From java.time.OffsetDateTime notes: "This is a value-based class; use of identity-sensitive operations (including reference equality (==), identity hash code, or synchronization) on instances of OffsetDateTime may have unpredictable results and should be avoided. The equals method should be used for comparisons." - https://docs.oracle.com/javase/8/docs/api/java/time/OffsetDateTime.html
Our code is here:
https://github.com/OpenRefine/OpenRefine/blob/ebaad96dfc33f44b1a0904800cd8bdac7c655220/main/src/com/google/refine/expr/functions/strings/Diff.java#L58
I agree that's an important issue but "critical" is probably a bit over the top, no? :)
Is this definitely a problem on 3.1/3.2? I did some limited testing earlier and seemed ok. Happy to test further but would appreciate any definitive examples.
Note report on mailing list is for LODRefine which is now v outdated & not directly supported by main project
@wetneb We typically used critical if it affects the reliability of data transforms. This is borderline, and in those cases in the past, both Tom and David would mark as critical, so I'm following our precedent that we had. But happy to change that precedent.
One thing that would help is just to isolate the bug as the evaluation result of a single GREL expression, such as diff(toDate(...), toDate(...), ...), and check in which version the behaviour changed (if any).
Checking:
In both cases I get -70378 which is what I'd expect.
Re-reading the thread on the Google group I can see that the LODRefine user also reports that they get a negative number - which is as expected. I've asked @ettorerizza for clarification, but I think maybe we don't actually have an immediate problem here.

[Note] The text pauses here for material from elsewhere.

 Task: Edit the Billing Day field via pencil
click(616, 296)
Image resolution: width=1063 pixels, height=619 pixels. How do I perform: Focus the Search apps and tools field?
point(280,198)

Looking at the code, the Date is actually converted to epoch in nanonseconds and do diff calculation there before converting back from nanoseconds into the requested diff units - so we aren't doing any identity-sensitive operations on OffsetDateTime objects
I'll wait for Ettore to clarify, but suspect this can be closed
@ostephens On OR 3.2 with Mac OSX, I got a positive (and thus wrong) result on Olivia's dataset, but a correct answer using directly your formula.

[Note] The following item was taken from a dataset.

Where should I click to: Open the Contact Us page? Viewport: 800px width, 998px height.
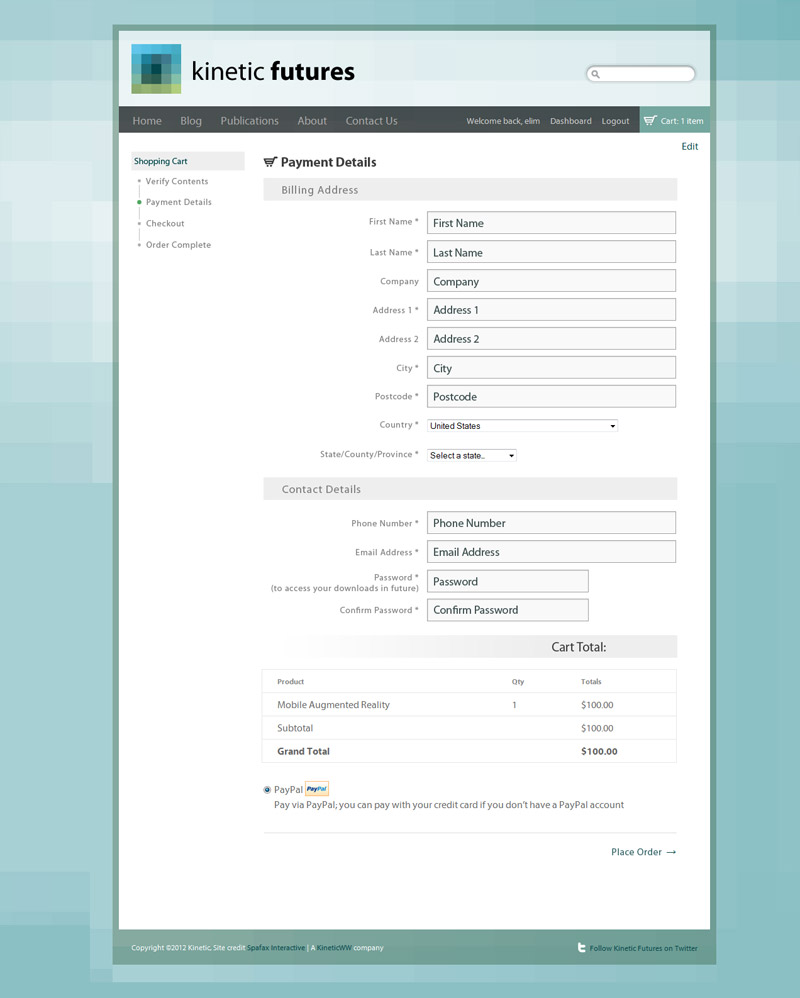pos(371,121)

Types and epochs looks correct.

Note: the results in OR 3.1 are exactly the same as in 3.2, but the result in 2.8 is radically different.
OR 2.8

Note 2: Positive or negative, 70378 days correspond to less than two centuries. This is not at all the number of days between 2900 and 1923.

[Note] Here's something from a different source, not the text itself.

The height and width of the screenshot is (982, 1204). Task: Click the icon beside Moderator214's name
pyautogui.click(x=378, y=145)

I agree with Thad that this should be considered as a critical issue, since it affects the reliability of OpenRefine.
The problem seems to apply to dates that differ by > 106750 days. Compare:
diff(toDate("1700-01-10"),toDate("1992-04-21"),"days") - > +106751
with
diff(toDate("1700-01-10"),toDate("1992-04-19"),"days") -> -106750
In terms of the difference being too small - once it flips the difference starts to reduce rather than grow:
diff(toDate("1700-01-10"),toDate("2285-01-01"),"years") -> 0
It will then climb back up to 106750 days again before flipping again
What could be the particular meaning of 106750 days (more or less 292 years)? It looks like the problems started from the moment the diffs were calculated in nanoseconds rather than milliseconds. Could it be that it is simply a question of a figure that is too big and therefore unmanageable?
Yeah - it looks like we are hitting the maximum Long in Java. Max long =
9,223,372,036,854,775,807
106752 days in milliseconds
9,223,372,800,000,000,000
Jacky treated the delta as a long and it probably should have been BigInteger https://docs.oracle.com/javase/8/docs/api/java/math/BigInteger.html After it is changed to that, the differences in dates can span as far as you have memory on a 64bit machine :-)
I think this function should actually be rewritten to use the Duration class, which is designed for that:
https://docs.oracle.com/javase/8/docs/api/java/time/Duration.html
I expect this could solve this issue in the same go.
or Duration, yeah, even better, which can store longer than the age of the universe.
A physical duration could be of infinite length. For practicality, the duration is stored with constraints similar to Instant. The duration uses nanosecond resolution with a maximum value of the seconds that can be held in a long. This is greater than the current estimated age of the universe.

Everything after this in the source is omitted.